Breyer argues that “American public officials and the American public have come to accept as legitimate not only the Court’s decisions but also its interpretations of the Constitution.  The public has developed the habit of following the Court’s constitutional interpretations, even those with which it disagrees.  Today we find it as normal to respect the Court’s decisions as to breathe the air around us.”  Breyer considers this subservience to nine unelected officials a step forward for democracy and liberty, and argues that each generation, through proper education, must learn how “our constitutional government works.”  But this assumes too much:  every year millions of people gather to protest one particular decision of the Court that they consider not only unconstitutional but also deeply immoral.  That decision, as Hadley Arkes and others have argued, has actually reduced respect for the Court and its opinions.  This challenge goes unmentioned by Breyer.

To show that the Court must also do its part, Breyer sets out a “pragmatic approach” that focuses on a statute’s purpose and consequences (rather than its text and history) to assist judges.  He distinguishes this from an “originalist” approach because he finds that history gives no true answers and that even if it did, sometimes our (that is, the Court’s) understanding of the underlying values of the Constitution should trump.  But too often a simple preference for government action seeps in.  Breyer would have upheld the Washington DC gun prohibition the Court rejected in Heller because the value ostensibly protected, “life itself,” was too compelling even though as Breyer stated, he could not tell if the ban actually worked.  On the other hand, opponents of Roe equally argue “life itself” is at stake, yet Breyer in this book is silent on how a judge would rule in that case.  Similarly, Breyer dissented from the Court’s 1995 Lopez decision, in which it overruled a law banning guns near schools, the first rejection of Congress’s power under the Commerce Clause in decades.  Although most treated that decision as a victory for federalism and therefore for a system of ordered liberty, Breyer would have deferred to Congress to make the “empirical” determinations of whether such laws affected interstate commerce.  From his study of administrative law, Breyer surely knows the compromises and lobbying that go into such legislation, so his simple trust in Congressional “experts” seems quaintly misplaced here.
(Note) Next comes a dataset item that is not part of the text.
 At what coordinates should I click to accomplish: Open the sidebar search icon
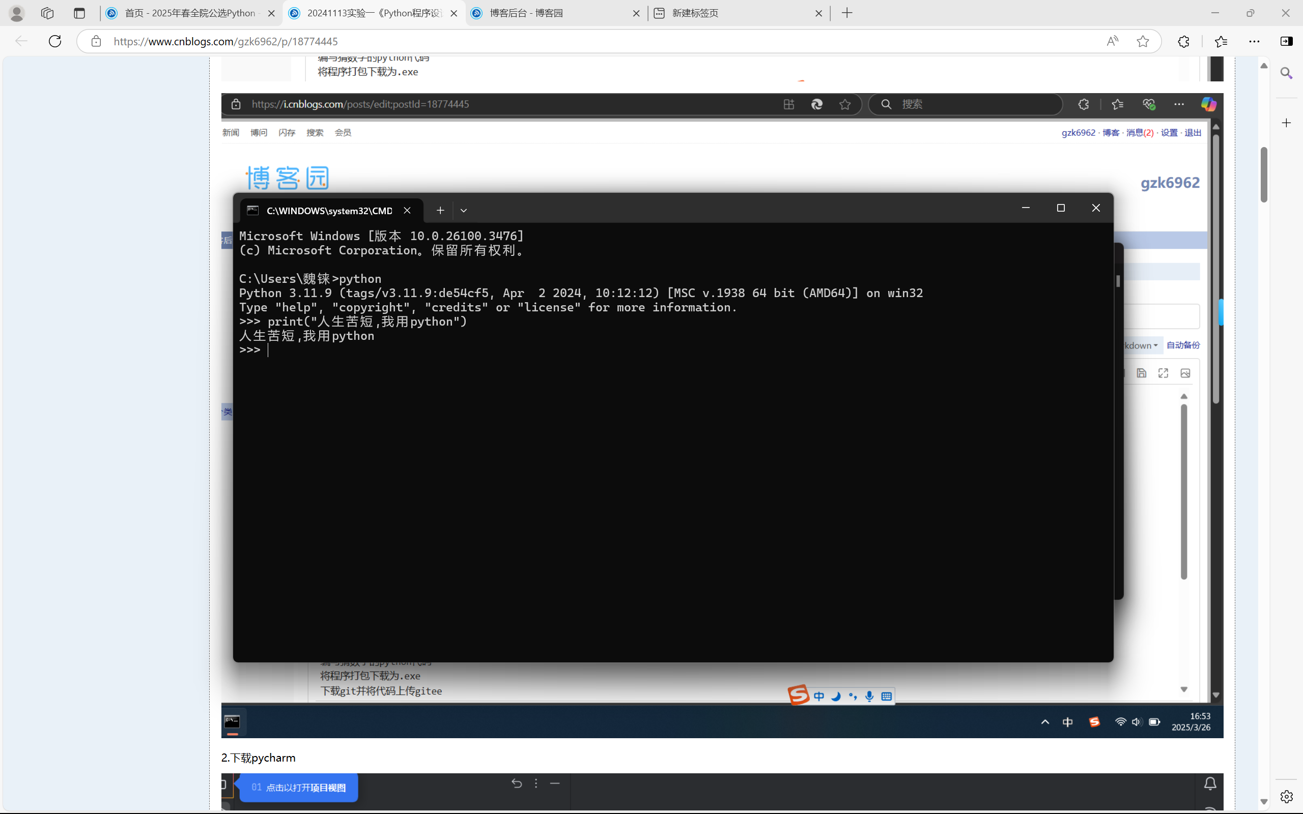(1286, 73)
Anticipating the objection that no one can assume which values or purposes might have motivated the actual Congress, Breyer posits a “reasonable member of Congress” to which the Court can attribute purpose.  Although Breyer is correct that sometimes Congress will avoid its responsibility to write clear legislation in the hope that the Court will interpret the law for them by deriving some purpose or knowledge of consequences, Breyer’s approach simply agrees to take that responsibility from them, which does not advance either liberty or representative government.  Forcing Congress to write clear statutes might force them to consider the flood of legislation they do pass, which would increase the sphere of liberty for ordinary citizens.  Breyer’s having the Court step in, although beneficial perhaps in individual cases, is not helpful in the long term.

Making presents a vigorous case for a kind of liberal jurisprudence that is perhaps less ideological than that evident in the Warren Court or law school seminars in the 1980s.  However, it does not answer the central question, upon which that liberal jurisprudence is based, as to how deferring to the Court’s decisions advances the cause of liberty or democracy.